George Osborne

Cricket information
- Batting: Right-handed

Domestic team information
- 1879–1883: Derbyshire
- FC debut: 6 September 1877 Players of the North v Gentlemen of the North
- Last FC: 17 May 1883 Derbyshire v Lancashire

Career statistics
| Competition | First-class |
| Matches | 8 |
| Runs scored | 60 |
| Batting average | 4,38 |
| 100s/50s | 0/0 |
| Top score | 60 |
| Balls bowled | 68 |
| Wickets | 1 |
| Bowling average | 39.00 |
| 5 wickets in innings | 0 |
| 10 wickets in match | 0 |
| Best bowling | 1/23 |
| Catches/stumpings | 3/– |
- Source: CricketArchive, 2 February 2011

= George Osborne (cricketer) =

English cricketer

George Osborne was an English cricketer who played for Derbyshire between 1879 and 1883.

Osborne played cricket at club level for Chesterfield and made his debut first-class appearance in a Gentlemen v. Players match in 1877, on the winning Players side. He joined Derbyshire in the 1879 season and played for the Derbyshire Colts in June. Shortly after, he made his first-class debut for Derbyshire against Lancashire. Osborne made 9 not out in the second innings and played three further matches during the season, picking up his career high score of 14 against Yorkshire. In the 1881 season he appeared in two games which were against Marylebone Cricket Club and Lancashire. In the 1883 season he played one game against Lancashire with an indifferent performance.

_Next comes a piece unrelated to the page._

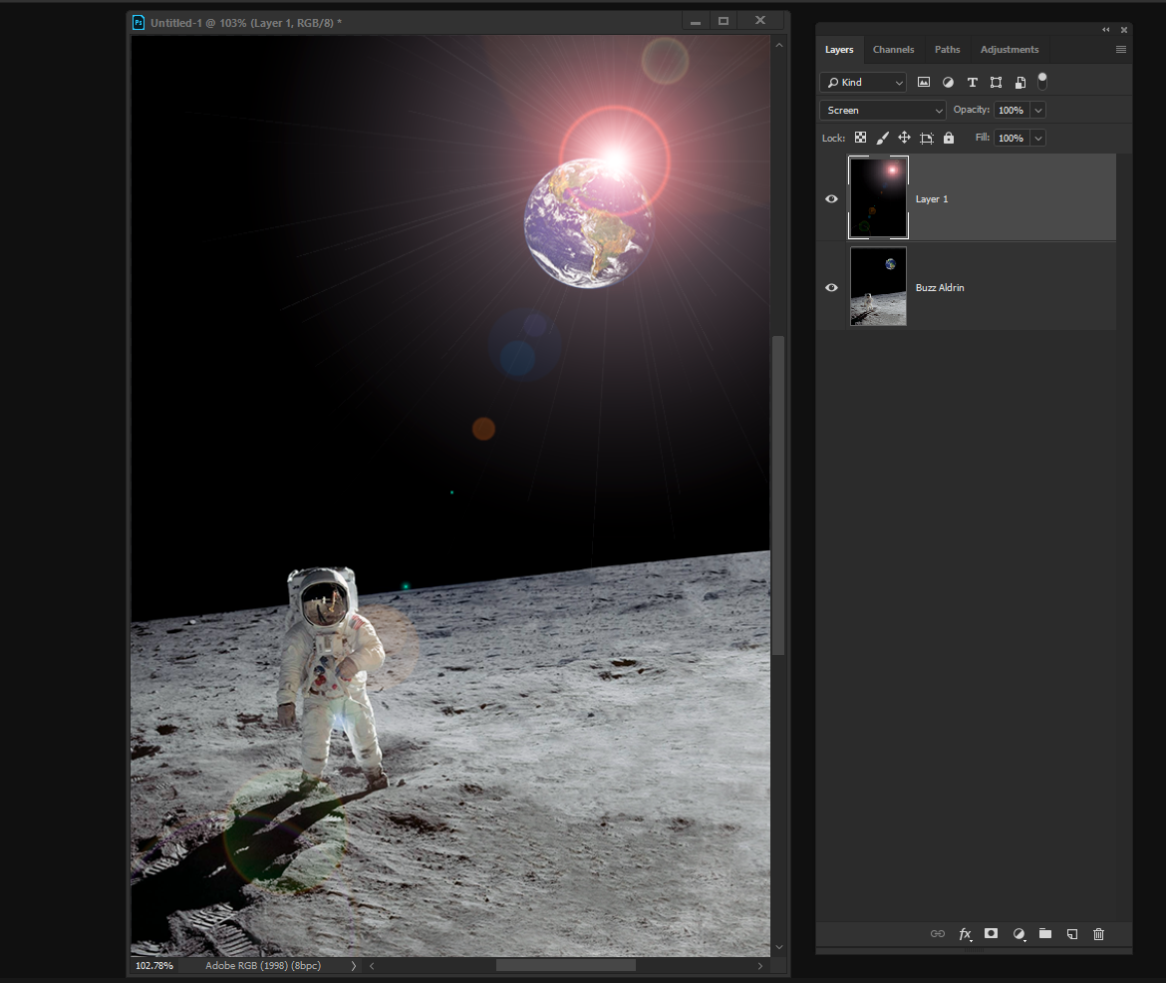The height and width of the screenshot is (983, 1166).
Task: Select the filter for type layers icon
Action: point(972,82)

Osborne played 15 innings in 8 first-class matches with an average of 4.28 and a top score of 14. He took 1 wicket at an average of 39.00.

At the time of the 1881 census, the only individual of this name living near Chesterfield was a colliery banksman aged 26 born in Shelsfield Kent. He was living with a wife and son at Clowne.